My family will always come first.  Always!  I will never miss any of my children’s important doctor’s appointments or school moments.

My family will come first most of the time.  I will try to make most doctor’s appointments and school moments.  However, sometimes putting my family first means spending more time in the office (ugh!) to keep my partners and clients happy, so my career can continue moving forward and I can provide for my family.

The only thing that will come before family is my faith life.  God is #1.  I will always make time for mass, prayer, confession, and adoration.  My shining example will inspire profound faith in God and devotion to Catholicism in my husband and children.  My children will always behave perfectly in mass.

Sometimes, just making it to Sunday mass is a struggle.  Actually, that’s most of the time.  Resistance comes in many forms – misbehaving children, the regular “daycare illnesses” that take over our household, sheer exhaustion, and lack of enthusiasm from my family, etc.  Regular prayer?  Gosh, I’m lucky if I can find the time to read the daily Gospel reading.  Most days, the only true “prayer” comes in the form of bedtime prayers with the kids.  Because can you even count those hastily made, selfish “God please help me with XYZ . . .” that I dash off to heaven a few times a day?  And confession?  Seems like it only happens before major occasions, like Easter and childbirth.  I can’t remember the last time I have been to adoration.  Suffice it to say, my “example” is hardly shining.  It saddens me.  And my children behaving perfectly in mass???  Only Jim Gaffigan makes me laugh harder.

### REQUESTS
a: From the reflection on family and faith, copy the portion starting at "My family will always" and ending at "perfectly in mass.".
b: In the reflection on family and faith, what does the writer say is the only thing that will come before family?
c: Extend the reflection on family and faith with new writing that follows its final sentence.

### ENTRIES PROVIDED
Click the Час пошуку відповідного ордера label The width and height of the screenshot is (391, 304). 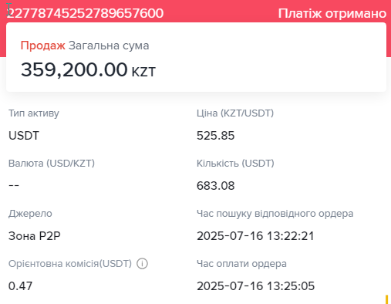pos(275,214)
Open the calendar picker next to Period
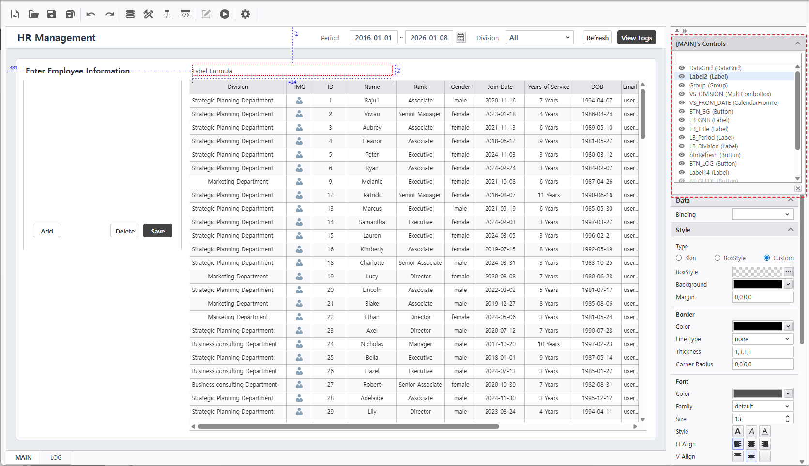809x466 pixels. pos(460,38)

==

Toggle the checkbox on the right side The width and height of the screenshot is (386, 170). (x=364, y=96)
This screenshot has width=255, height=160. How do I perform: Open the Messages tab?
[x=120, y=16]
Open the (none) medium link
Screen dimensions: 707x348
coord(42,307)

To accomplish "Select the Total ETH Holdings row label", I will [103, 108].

--

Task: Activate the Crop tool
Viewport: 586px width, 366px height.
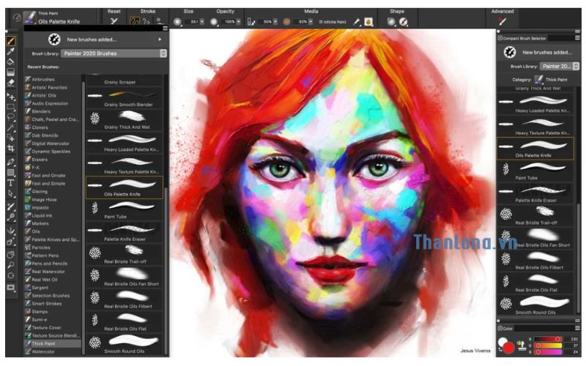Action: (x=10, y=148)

### ANSWERS TO THE PROBLEMS
a:
My family will always come first.  Always!  I will never miss any of my children’s important doctor’s appointments or school moments.

My family will come first most of the time.  I will try to make most doctor’s appointments and school moments.  However, sometimes putting my family first means spending more time in the office (ugh!) to keep my partners and clients happy, so my career can continue moving forward and I can provide for my family.

The only thing that will come before family is my faith life.  God is #1.  I will always make time for mass, prayer, confession, and adoration.  My shining example will inspire profound faith in God and devotion to Catholicism in my husband and children.  My children will always behave perfectly in mass.

b: The writer's faith life comes before family, with God as #1.

c:
My marriage will be a shining beacon of love and happiness, a constant source of fulfillment and contentment, free from conflict and harsh or thoughtless words, and a testament to the beautiful sacrament established by Christ.  My husband and I will always love one another unconditionally, without rebuke, criticism, anger, or hurtful words.  We will not hurt each other.  If we do argue, it will be civilly, logically, and with ready willingness to apologize if one of us wrongs the other.  We will desire each other and never be too tired or not in the mood for sex.  My marriage will be a daily blessing for our household and a profound source of stability and hope for our children.  After all, all we need is love, right?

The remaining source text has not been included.